Goal of the exercise - Every line of the data should be retyped with no difference from the original.

Task inputs -
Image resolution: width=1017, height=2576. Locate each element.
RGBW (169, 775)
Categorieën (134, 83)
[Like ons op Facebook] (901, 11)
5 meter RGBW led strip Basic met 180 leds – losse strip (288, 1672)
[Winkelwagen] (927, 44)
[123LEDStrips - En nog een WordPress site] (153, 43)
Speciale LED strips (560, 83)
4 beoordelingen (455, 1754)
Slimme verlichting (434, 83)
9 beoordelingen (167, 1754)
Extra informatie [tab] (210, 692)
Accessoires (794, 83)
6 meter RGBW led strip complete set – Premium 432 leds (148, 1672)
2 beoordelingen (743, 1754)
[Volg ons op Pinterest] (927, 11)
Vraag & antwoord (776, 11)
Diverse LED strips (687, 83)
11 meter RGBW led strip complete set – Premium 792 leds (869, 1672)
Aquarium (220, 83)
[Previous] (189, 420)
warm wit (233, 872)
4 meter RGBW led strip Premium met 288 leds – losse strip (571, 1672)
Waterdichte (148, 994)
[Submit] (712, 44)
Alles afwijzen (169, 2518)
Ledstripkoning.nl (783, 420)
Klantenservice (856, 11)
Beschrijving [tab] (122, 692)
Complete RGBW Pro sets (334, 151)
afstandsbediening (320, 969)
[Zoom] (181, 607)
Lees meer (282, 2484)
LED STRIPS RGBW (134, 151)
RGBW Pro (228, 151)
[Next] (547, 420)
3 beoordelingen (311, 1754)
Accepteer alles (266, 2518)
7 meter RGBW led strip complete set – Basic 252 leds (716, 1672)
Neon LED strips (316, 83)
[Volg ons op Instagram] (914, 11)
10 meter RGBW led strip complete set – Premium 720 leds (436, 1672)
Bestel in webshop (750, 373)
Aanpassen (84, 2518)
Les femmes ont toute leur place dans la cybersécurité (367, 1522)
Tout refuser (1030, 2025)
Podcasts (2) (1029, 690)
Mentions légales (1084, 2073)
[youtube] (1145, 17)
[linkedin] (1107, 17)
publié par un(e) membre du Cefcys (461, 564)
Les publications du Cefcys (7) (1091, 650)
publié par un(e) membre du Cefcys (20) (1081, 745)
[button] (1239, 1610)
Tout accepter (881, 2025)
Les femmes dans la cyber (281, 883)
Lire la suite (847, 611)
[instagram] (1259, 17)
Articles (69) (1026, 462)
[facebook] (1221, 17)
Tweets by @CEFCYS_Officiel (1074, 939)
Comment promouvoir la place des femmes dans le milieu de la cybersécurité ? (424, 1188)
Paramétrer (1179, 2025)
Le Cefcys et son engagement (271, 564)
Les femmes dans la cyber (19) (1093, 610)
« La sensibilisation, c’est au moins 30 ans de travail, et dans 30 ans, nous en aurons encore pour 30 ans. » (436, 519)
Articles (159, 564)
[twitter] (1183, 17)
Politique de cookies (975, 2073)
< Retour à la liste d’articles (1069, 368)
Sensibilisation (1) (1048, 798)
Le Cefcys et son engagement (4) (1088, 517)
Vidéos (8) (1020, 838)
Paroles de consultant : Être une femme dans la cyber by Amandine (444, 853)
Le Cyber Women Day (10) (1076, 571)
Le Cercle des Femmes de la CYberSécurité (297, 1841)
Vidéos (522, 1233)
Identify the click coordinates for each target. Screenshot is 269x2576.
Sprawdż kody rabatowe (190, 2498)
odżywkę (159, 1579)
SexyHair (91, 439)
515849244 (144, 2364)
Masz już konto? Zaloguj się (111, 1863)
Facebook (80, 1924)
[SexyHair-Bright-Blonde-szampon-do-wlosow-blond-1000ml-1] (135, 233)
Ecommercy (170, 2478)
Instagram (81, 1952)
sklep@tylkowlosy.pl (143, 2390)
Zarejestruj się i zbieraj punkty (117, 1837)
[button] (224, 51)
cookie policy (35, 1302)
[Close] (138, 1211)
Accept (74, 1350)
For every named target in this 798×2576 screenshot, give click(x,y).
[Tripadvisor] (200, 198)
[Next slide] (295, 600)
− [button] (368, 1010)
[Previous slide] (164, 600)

Response below -
Image resolution: width=1017, height=2576. Locate each element.
RGBW (169, 775)
Categorieën (134, 83)
[Like ons op Facebook] (901, 11)
5 meter RGBW led strip Basic met 180 leds – losse strip (288, 1672)
[Winkelwagen] (927, 44)
[123LEDStrips - En nog een WordPress site] (153, 43)
Speciale LED strips (560, 83)
4 beoordelingen (455, 1754)
Slimme verlichting (434, 83)
9 beoordelingen (167, 1754)
Extra informatie [tab] (210, 692)
Accessoires (794, 83)
6 meter RGBW led strip complete set – Premium 432 leds (148, 1672)
2 beoordelingen (743, 1754)
[Volg ons op Pinterest] (927, 11)
Vraag & antwoord (776, 11)
Diverse LED strips (687, 83)
11 meter RGBW led strip complete set – Premium 792 leds (869, 1672)
Aquarium (220, 83)
[Previous] (189, 420)
warm wit (233, 872)
4 meter RGBW led strip Premium met 288 leds – losse strip (571, 1672)
Waterdichte (148, 994)
[Submit] (712, 44)
Alles afwijzen (169, 2518)
Ledstripkoning.nl (783, 420)
Klantenservice (856, 11)
Beschrijving [tab] (122, 692)
Complete RGBW Pro sets (334, 151)
afstandsbediening (320, 969)
[Zoom] (181, 607)
Lees meer (282, 2484)
LED STRIPS RGBW (134, 151)
RGBW Pro (228, 151)
[Next] (547, 420)
3 beoordelingen (311, 1754)
Accepteer alles (266, 2518)
7 meter RGBW led strip complete set – Basic 252 leds (716, 1672)
Neon LED strips (316, 83)
[Volg ons op Instagram] (914, 11)
10 meter RGBW led strip complete set – Premium 720 leds (436, 1672)
Bestel in webshop (750, 373)
Aanpassen (84, 2518)
Les femmes ont toute leur place dans la cybersécurité (367, 1522)
Tout refuser (1030, 2025)
Podcasts (2) (1029, 690)
Mentions légales (1084, 2073)
[youtube] (1145, 17)
[linkedin] (1107, 17)
publié par un(e) membre du Cefcys (461, 564)
Les publications du Cefcys (7) (1091, 650)
publié par un(e) membre du Cefcys (20) (1081, 745)
[button] (1239, 1610)
Tout accepter (881, 2025)
Les femmes dans la cyber (281, 883)
Lire la suite (847, 611)
[instagram] (1259, 17)
Articles (69) (1026, 462)
[facebook] (1221, 17)
Tweets by @CEFCYS_Officiel (1074, 939)
Comment promouvoir la place des femmes dans le milieu de la cybersécurité ? (424, 1188)
Paramétrer (1179, 2025)
Le Cefcys et son engagement (271, 564)
Les femmes dans la cyber (19) (1093, 610)
« La sensibilisation, c’est au moins 30 ans de travail, et dans 30 ans, nous en aurons encore pour 30 ans. » (436, 519)
Articles (159, 564)
[twitter] (1183, 17)
Politique de cookies (975, 2073)
< Retour à la liste d’articles (1069, 368)
Sensibilisation (1) (1048, 798)
Le Cefcys et son engagement (4) (1088, 517)
Vidéos (8) (1020, 838)
Paroles de consultant : Être une femme dans la cyber by Amandine (444, 853)
Le Cyber Women Day (10) (1076, 571)
Le Cercle des Femmes de la CYberSécurité (297, 1841)
Vidéos (522, 1233)
Identify the click coordinates for each target. Screenshot is 269x2576.
Sprawdż kody rabatowe (190, 2498)
odżywkę (159, 1579)
SexyHair (91, 439)
515849244 (144, 2364)
Masz już konto? Zaloguj się (111, 1863)
Facebook (80, 1924)
[SexyHair-Bright-Blonde-szampon-do-wlosow-blond-1000ml-1] (135, 233)
Ecommercy (170, 2478)
Instagram (81, 1952)
sklep@tylkowlosy.pl (143, 2390)
Zarejestruj się i zbieraj punkty (117, 1837)
[button] (224, 51)
cookie policy (35, 1302)
[Close] (138, 1211)
Accept (74, 1350)
For every named target in this 798×2576 screenshot, give click(x,y).
[Tripadvisor] (200, 198)
[Next slide] (295, 600)
− [button] (368, 1010)
[Previous slide] (164, 600)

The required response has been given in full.